_Passage shown_:
------------------------

The helicopter plant is the most important component of the global design model. However, other elements may have a significant influence on the closed-loop behaviour. Therefore, the design model includes sensor and actuator models. They are represented by first-order transfer functions, the time constants of which are set to 80 ms for the sensors and 16 ms for the actuators. In addition, a computational delay of 30 ms is simulated using first-order Padé filters, and the closed loop is fitted with roll-off filters on the pitch, roll and yaw axes, as shown in Fig. 1. The open-loop scheme, which includes the roll-off filters, delay, plant, and actuator and sensor models, has 28 states. Figure 1 also shows a pseudo-derivative filter that uses the command vector \(U_{cmd}\) issued by the controller as the input. This filter is not included in the closed-loop scheme. Instead, it is used for design purposes, as detailed in the next section. The transfer \(T_{U_{cmd} \rightarrow U'}\) between the input \(U_{cmd}=[\delta _{\theta }\;\delta _{\varphi }\;\delta _{\psi }]^T\) and output \(U'=[\delta '_{\theta }\;\delta '_{\varphi }\;\delta '_{\psi }]^T\) is given by Eq. (2).

$$\begin{aligned} T_{U_{cmd} \rightarrow U'}(s)=\dfrac{s}{\beta \;(s+1)}\times I_3 \end{aligned}$$
(2)

where \(\beta\) is a scalar design parameter and \(I_3\) is the \(3\times 3\) identity matrix.

Fig. 1
figure 1

ACAH system design model

2.3 Dynamic controller

Conventional ACAH flight control systems embed one PID controller per axis of the closed loop. In the present study, the PIDs were replaced by a single sixth-order dynamic controller. One advantage of this design over the usual arrangement is that the controller can be designed to consider inter-axis couplings, which dispenses with the use of channel interconnections to mitigate undesired cross-couplings. The order of the controller was determined after successive trials in which the controller order was increased incrementally. These trials revealed that the performance of the controller increased until order 6, before decreasing for higher order systems. The dynamics of the controller are driven by the linear system in Eq. (3).

$$\begin{aligned} \left\{ \begin{array}{l} \dot{X}_c = A_c\;X_c + B_c\;Y_c \\ U_{cmd} = C_c\;X_c + D_c\;Y_c \end{array} \right. \end{aligned}$$
(3)

where \(X_c\) is the six-vector of the controller internal states and \(Y_c~=~[\;q\;p\;r\;\theta \;\varphi \;\psi \;I_\theta \;I_\varphi \;I_\psi \;\delta _{col}]^T\) is the input vector. The controller synthesis entails finding matrices \(A_c\), \(B_c\), \(C_c\) and \(D_c\). In the present study, one set of matrices addresses the 0–70 kts speed range, and the second set addresses the upper half of the flight envelope (70–140 kts).

3 Design methodology

The design of the proposed system uses the multi-model and multi-objective capabilities of the MATLAB systune function. The first two subsections introduce the multi-model and multi-objective approaches, and the third subsection details the practical implementation of the design methodology.

------------------------

(Stored items)

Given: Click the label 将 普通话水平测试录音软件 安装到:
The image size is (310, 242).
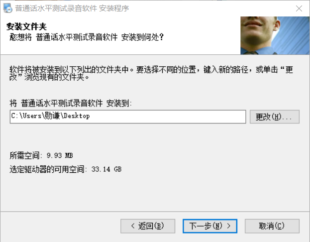Looking at the screenshot, I should coord(71,103).
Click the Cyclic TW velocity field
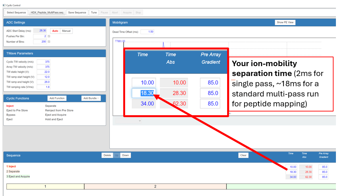This screenshot has height=196, width=340. [44, 62]
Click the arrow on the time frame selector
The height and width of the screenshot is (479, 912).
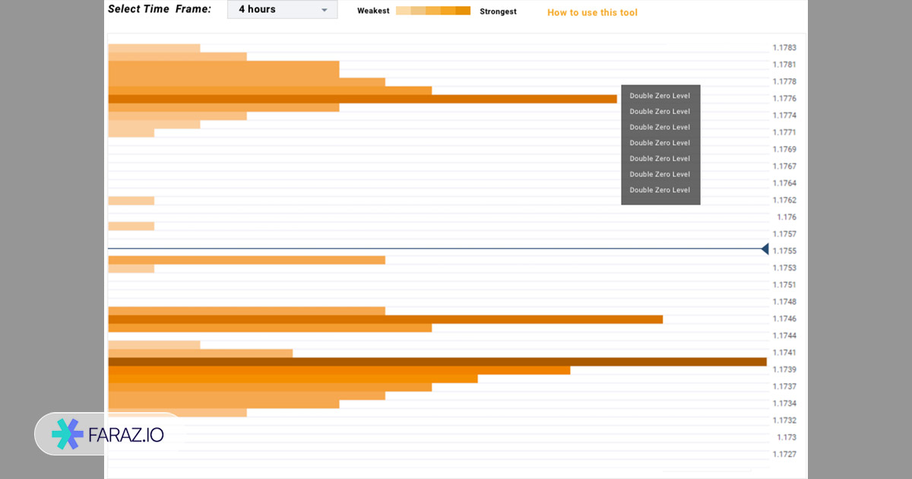point(325,10)
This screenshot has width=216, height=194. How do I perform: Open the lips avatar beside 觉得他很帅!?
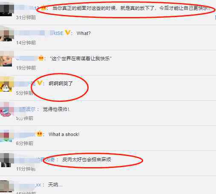pos(6,110)
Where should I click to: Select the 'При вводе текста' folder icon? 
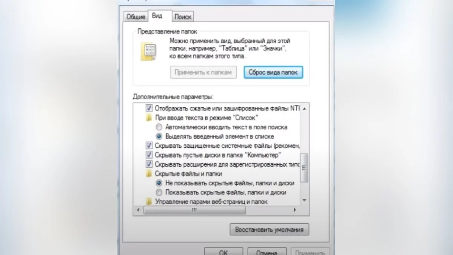pos(149,118)
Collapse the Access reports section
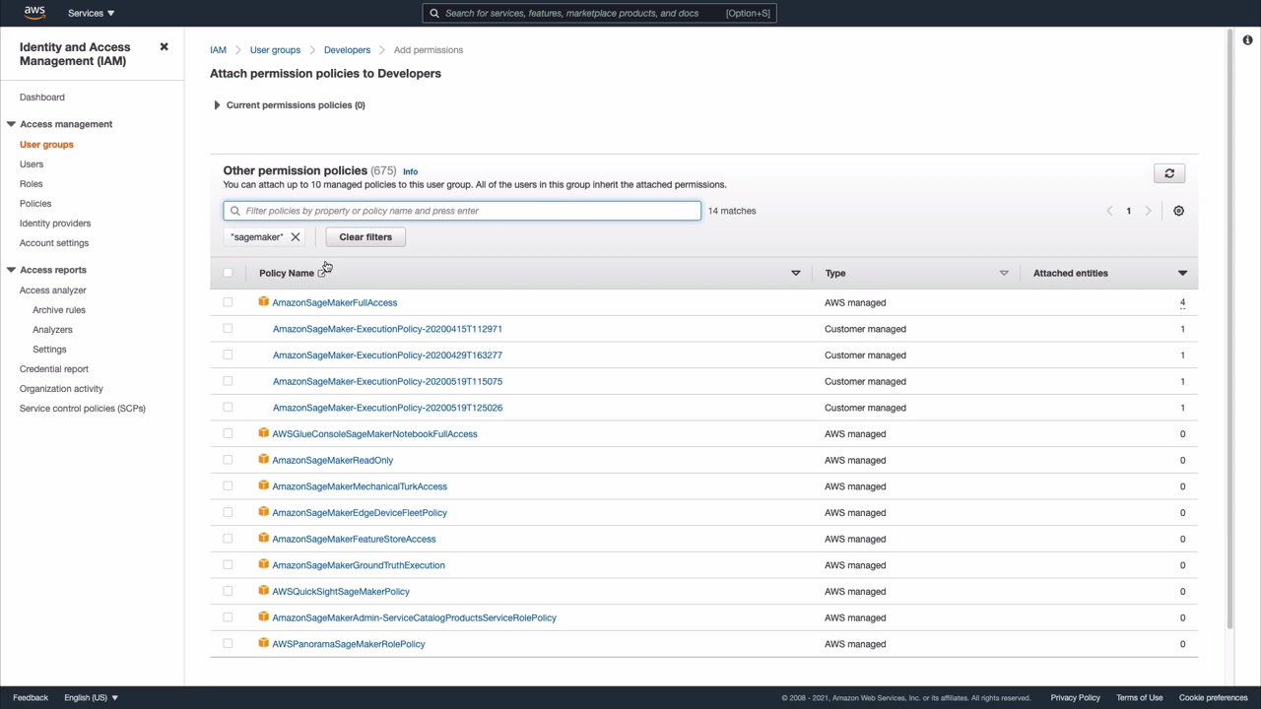1261x709 pixels. click(11, 270)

------------------------

_Short problem 1_: Name every component that the helicopter control passage says makes up the open-loop scheme.
_Short problem 2_: Recast the stretch of the records from the line containing "Click the Cyclic TW velocity field" through the end of the records as a JSON list of strings, one string per line, skipping blank lines and leaving the pictures out.

_Full response 1_:
- roll-off filters
- delay
- plant
- actuator models
- sensor models

_Full response 2_:
[
  "Click the Cyclic TW velocity field",
  "This screenshot has height=196, width=340. [44, 62]",
  "Click the arrow on the time frame selector",
  "The height and width of the screenshot is (479, 912).",
  "point(325,10)",
  "This screenshot has width=216, height=194. How do I perform: Open the lips avatar beside 觉得他很帅!?",
  "pos(6,110)",
  "Where should I click to: Select the 'При вводе текста' folder icon? ",
  "pos(149,118)",
  "Collapse the Access reports section",
  "1261x709 pixels. click(11, 270)"
]